# Data to use
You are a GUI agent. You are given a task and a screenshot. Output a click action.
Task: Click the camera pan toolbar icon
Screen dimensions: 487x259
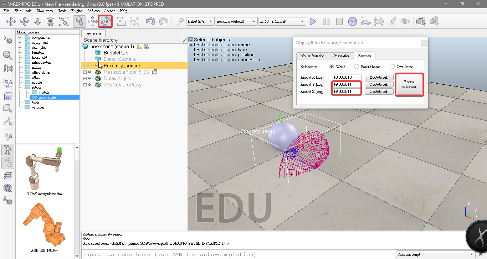[x=11, y=21]
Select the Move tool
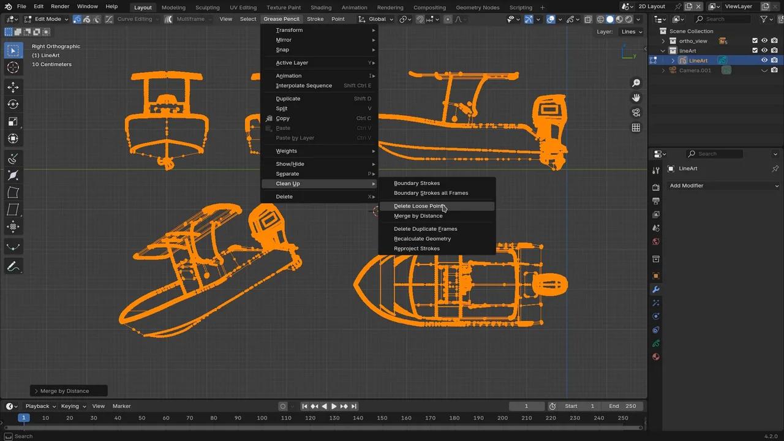Image resolution: width=784 pixels, height=441 pixels. point(13,87)
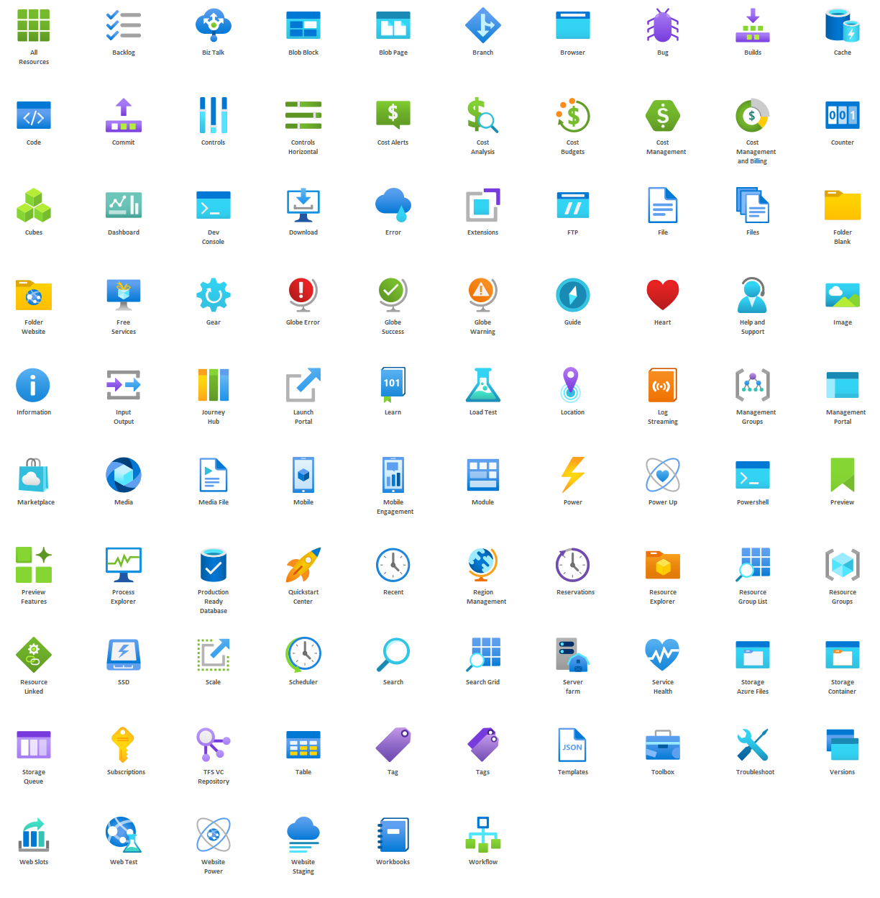Click the Workflow diagram icon
The height and width of the screenshot is (898, 880).
482,835
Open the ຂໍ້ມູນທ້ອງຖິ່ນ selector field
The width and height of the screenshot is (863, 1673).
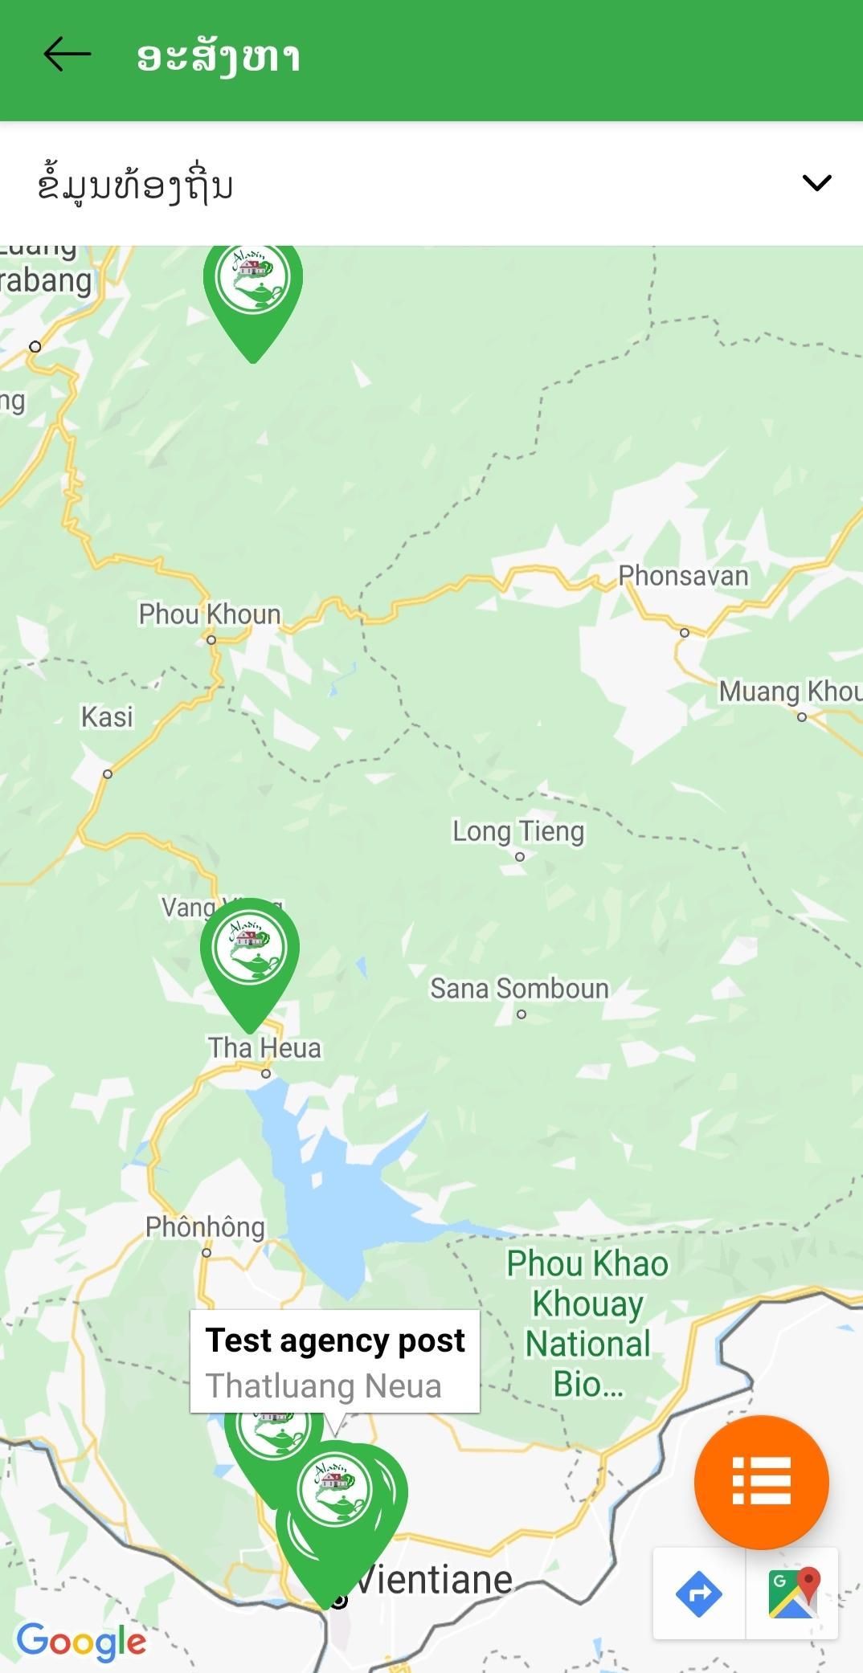(432, 184)
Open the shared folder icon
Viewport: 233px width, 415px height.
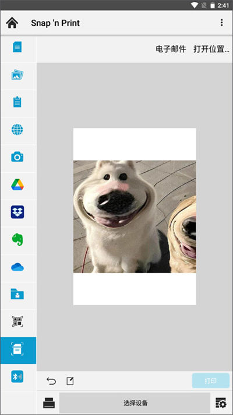pyautogui.click(x=17, y=294)
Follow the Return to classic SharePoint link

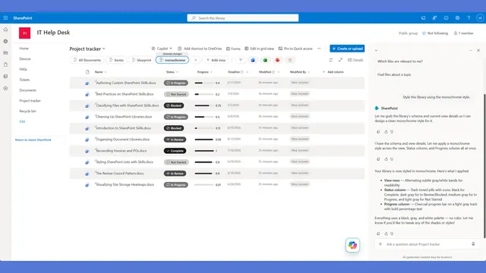tap(33, 140)

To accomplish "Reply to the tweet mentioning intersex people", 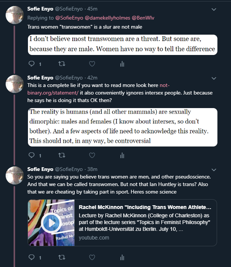I will (x=32, y=155).
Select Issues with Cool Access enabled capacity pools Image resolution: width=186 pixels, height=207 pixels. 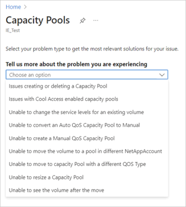point(87,99)
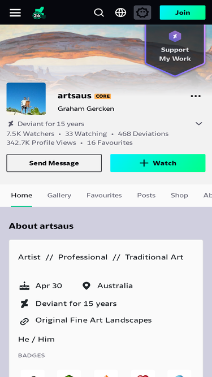
Task: Open the 7.5K Watchers link
Action: 31,134
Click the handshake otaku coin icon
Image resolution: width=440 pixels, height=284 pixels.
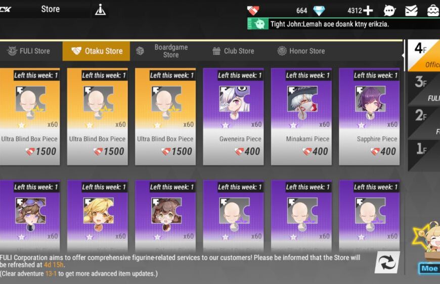coord(253,11)
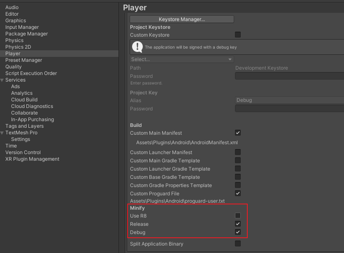Toggle the Use R8 checkbox
This screenshot has width=344, height=253.
[x=238, y=216]
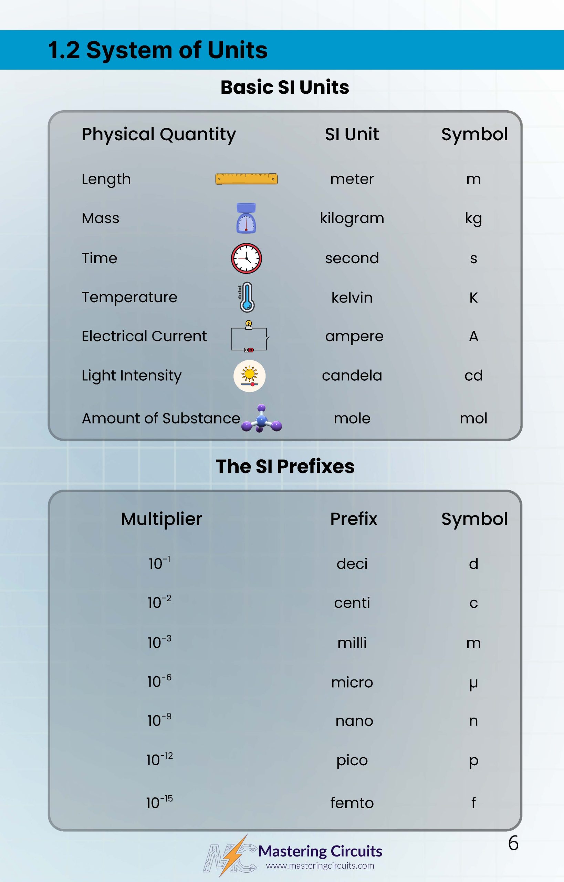Viewport: 564px width, 882px height.
Task: Click the electrical circuit diagram icon
Action: pos(249,337)
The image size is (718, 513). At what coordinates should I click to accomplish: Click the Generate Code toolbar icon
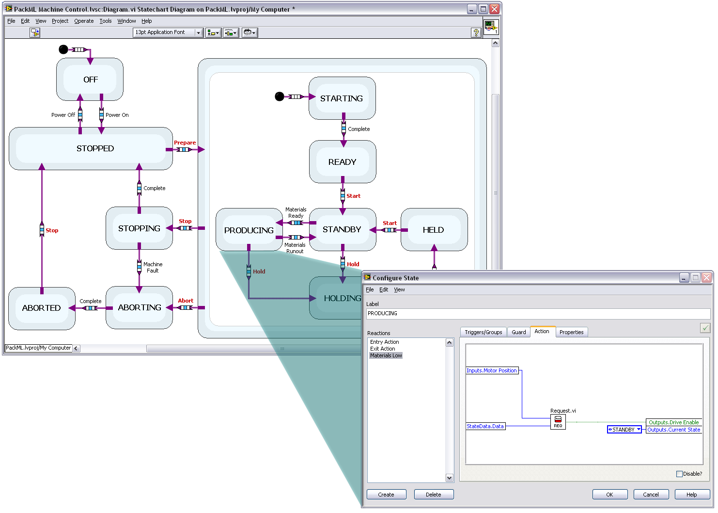35,32
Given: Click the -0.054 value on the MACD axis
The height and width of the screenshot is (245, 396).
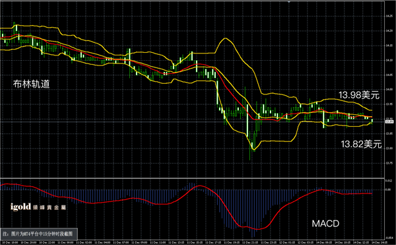Looking at the screenshot, I should coord(389,238).
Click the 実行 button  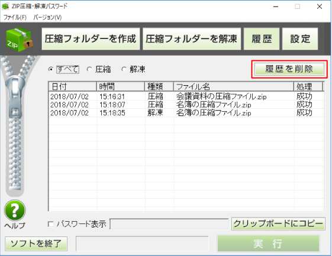268,244
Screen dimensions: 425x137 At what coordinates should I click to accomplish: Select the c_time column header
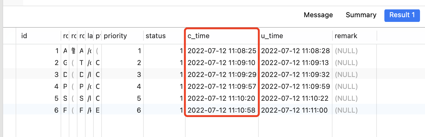click(198, 36)
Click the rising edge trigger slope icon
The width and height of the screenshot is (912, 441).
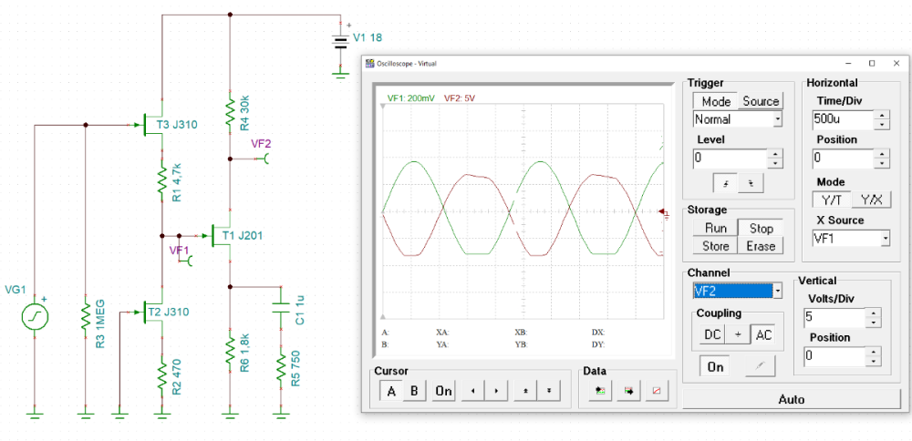pyautogui.click(x=726, y=182)
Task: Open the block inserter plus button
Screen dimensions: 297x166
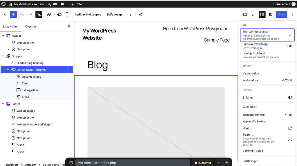Action: (x=13, y=15)
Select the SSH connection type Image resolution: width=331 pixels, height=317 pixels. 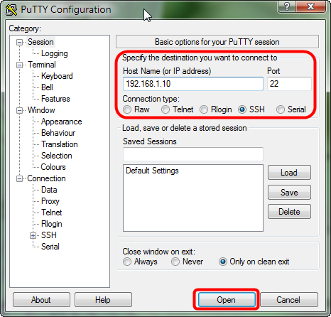[242, 109]
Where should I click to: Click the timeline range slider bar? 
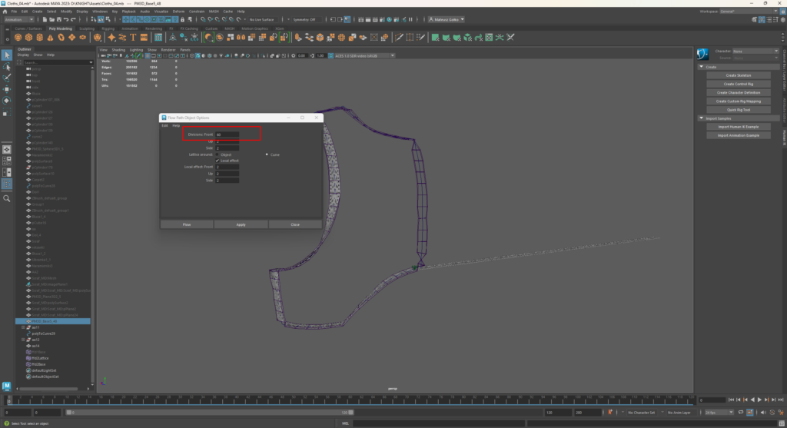click(208, 413)
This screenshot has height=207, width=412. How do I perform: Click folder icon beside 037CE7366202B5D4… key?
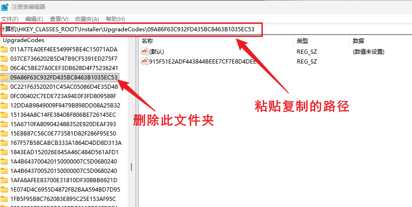5,59
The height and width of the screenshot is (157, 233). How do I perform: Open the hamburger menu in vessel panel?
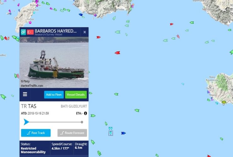(x=25, y=94)
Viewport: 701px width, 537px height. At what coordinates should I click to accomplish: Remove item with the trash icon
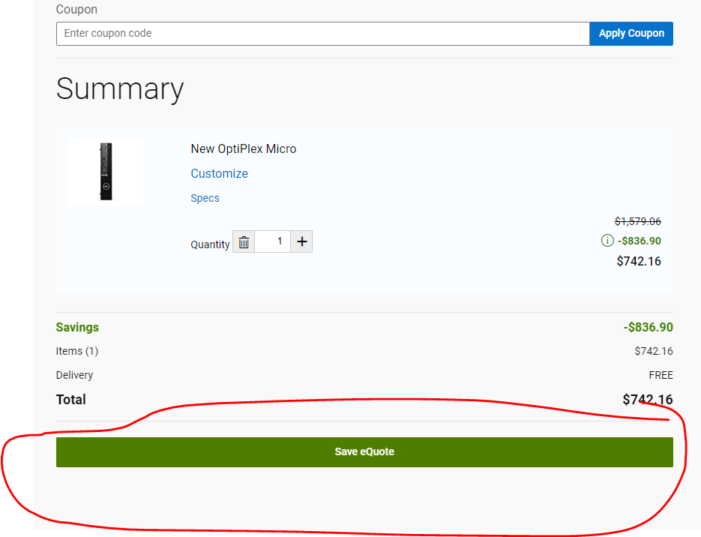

# Written problem
Copy the listing verbatim from the line with "This screenshot has height=207, width=412." up to and including the last line of the listing, leaving out the pictures.

# Answer
This screenshot has height=207, width=412. How do I perform: Click folder icon beside 037CE7366202B5D4… key?
5,59
The height and width of the screenshot is (157, 233). How do I perform: Open the hamburger menu in vessel panel?
(x=25, y=94)
Viewport: 701px width, 537px height. At what coordinates should I click to accomplish: Remove item with the trash icon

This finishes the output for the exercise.